Given entries:
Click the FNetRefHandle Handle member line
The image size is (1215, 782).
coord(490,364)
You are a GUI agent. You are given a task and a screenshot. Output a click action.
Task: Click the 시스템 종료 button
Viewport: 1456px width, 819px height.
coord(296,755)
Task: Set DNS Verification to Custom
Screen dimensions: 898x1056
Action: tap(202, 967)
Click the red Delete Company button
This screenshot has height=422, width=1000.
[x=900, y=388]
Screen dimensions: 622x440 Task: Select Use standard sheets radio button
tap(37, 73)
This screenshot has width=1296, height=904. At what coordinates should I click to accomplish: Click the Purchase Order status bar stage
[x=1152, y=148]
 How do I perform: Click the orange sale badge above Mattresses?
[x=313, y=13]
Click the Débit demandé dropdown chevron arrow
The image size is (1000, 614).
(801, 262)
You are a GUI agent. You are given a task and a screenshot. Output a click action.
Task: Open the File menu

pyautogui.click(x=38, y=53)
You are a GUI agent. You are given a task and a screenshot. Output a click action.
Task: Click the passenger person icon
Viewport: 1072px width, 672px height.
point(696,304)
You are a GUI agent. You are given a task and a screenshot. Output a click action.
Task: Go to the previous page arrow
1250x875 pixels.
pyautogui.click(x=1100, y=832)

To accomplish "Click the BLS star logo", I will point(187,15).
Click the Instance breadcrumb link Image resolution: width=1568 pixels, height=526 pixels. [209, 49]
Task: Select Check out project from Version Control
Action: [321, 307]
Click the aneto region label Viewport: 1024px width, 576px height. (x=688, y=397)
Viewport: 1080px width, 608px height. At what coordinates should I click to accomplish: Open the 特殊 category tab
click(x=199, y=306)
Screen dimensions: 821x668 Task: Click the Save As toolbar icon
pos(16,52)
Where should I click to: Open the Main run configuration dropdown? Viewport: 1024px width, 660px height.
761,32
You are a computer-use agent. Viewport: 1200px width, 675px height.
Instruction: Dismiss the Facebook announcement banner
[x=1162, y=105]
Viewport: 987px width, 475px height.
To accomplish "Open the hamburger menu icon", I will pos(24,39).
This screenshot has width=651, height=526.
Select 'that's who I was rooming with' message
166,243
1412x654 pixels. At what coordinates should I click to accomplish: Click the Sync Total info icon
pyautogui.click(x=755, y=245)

Work instructions: Lines holding the string "will" are the answer; copy each one from the listing above.

Result of this exercise:
To accomplish "Click the BLS star logo", I will point(187,15).
To accomplish "Open the hamburger menu icon", I will pos(24,39).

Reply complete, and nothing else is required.